Flatbread topped with mutton mince

Sfiha, esfiha, esfirra, sfija, sfihah, sfeeha or fatay (صفيحة) is a Levantine dish consisting of flatbread cooked with a minced meat topping, often a mix of sheep and veal, and flavored with onions, tomatoes, pine nuts, and spices. It is traditionally found in the countries of the Levant, and is closely related to manakish and lahmacun. Sfiha is particularly associated with Baalbek, a city located in the Beqaa Valley of Lebanon.

Sfiha has become popular in parts of South America, where it is known as esfiha or esfirra in Brazil or as empanada árabe ("Arab empanada"), fatay or sfija in Argentina, after being introduced by Arab Brazilians and Arab Argentines from the Levant and Armenia.

== History ==
Flatbreads have been present in the Fertile Crescent since prehistoric times. They have been cooked on hot surfaces such as stones, a metal sajj plate, taboon, or tandoor. In the medieval Arab world, with the development of the brick oven or furn, a wide variety of flatbreads baked together with stuffings or toppings emerged, including sfiha, and spread across the Ottoman Empire. The exact origin of modern sfiha is unknown.

Literary mentions of it are found in 19th century orientalist texts; proceedings from the 1889 International Congress of Orientalists describe sfeeha (صفيحة) as a piece of dough topped with ground meat and spices. 19th century Orientalist Reinhart Dozy described ṣfīḥa as a "small pastry" (petit pâté) in his dictionary (Supplément aux dictionnaires arabes).

In Brazil, esfiha gained popularity in the late 20th century, and since has become one of the most common fast foods.

== Etymology ==

ṣafīḥa means "sheet" in Arabic.

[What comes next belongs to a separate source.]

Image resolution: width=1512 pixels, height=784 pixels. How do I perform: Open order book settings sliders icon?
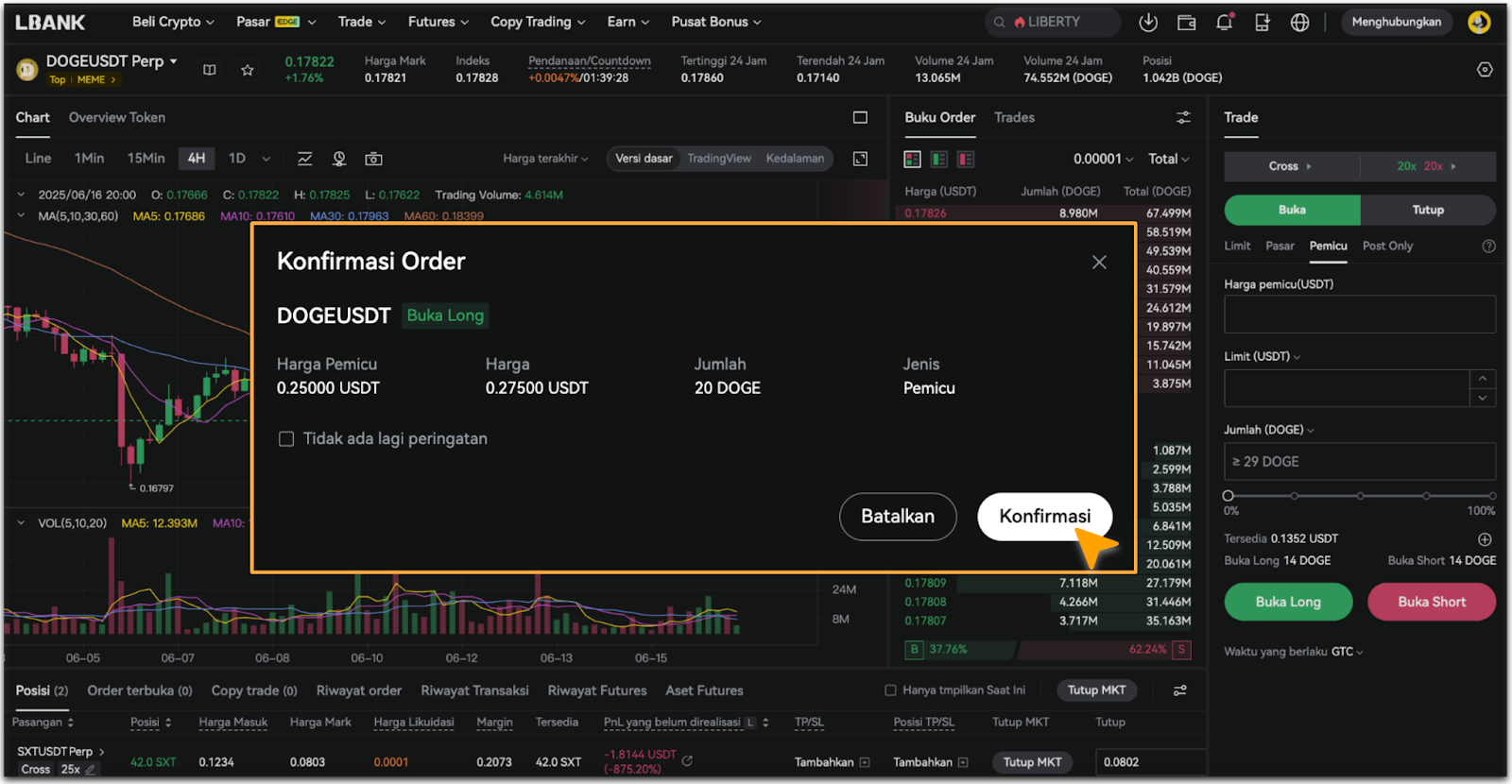(x=1183, y=117)
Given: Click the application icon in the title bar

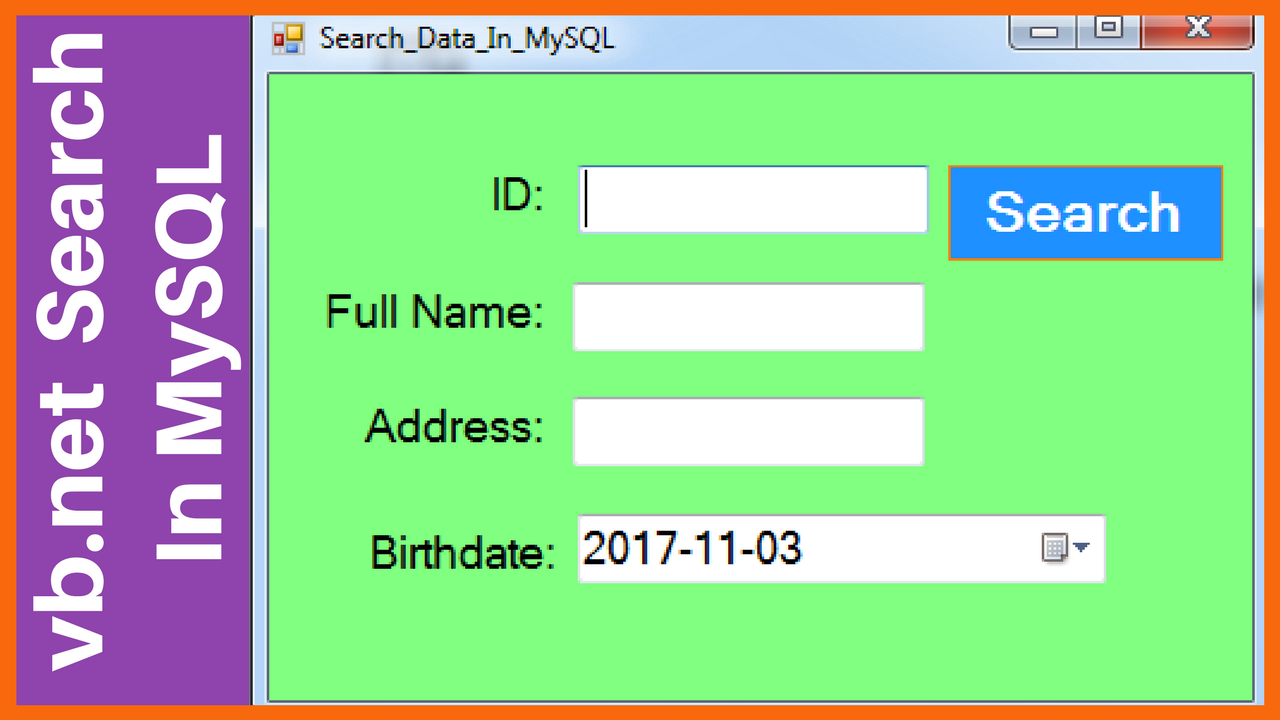Looking at the screenshot, I should click(x=288, y=39).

The names "sfiha" and "fatayer" are often used interchangeably, but often, fatayer is used to refer to close faced pastries while sfiha refers to the open faced ones.

== Main ingredients ==
Every family has their own preference on what to add in addition to the meat. In Lebanon, the main ingredients are: meat, onions, tomatoes, pine nuts, salt, pepper, and flavorings such as cinnamon, sumac, or pomegranate molasses. The region of Baalbek is especially known for its sfiha. In Syria, Palestine, and Jordan, sfiha is similarly made with minced meat or lamb, in addition to herbs and spices, with tomatoes, onions, and other ingredients.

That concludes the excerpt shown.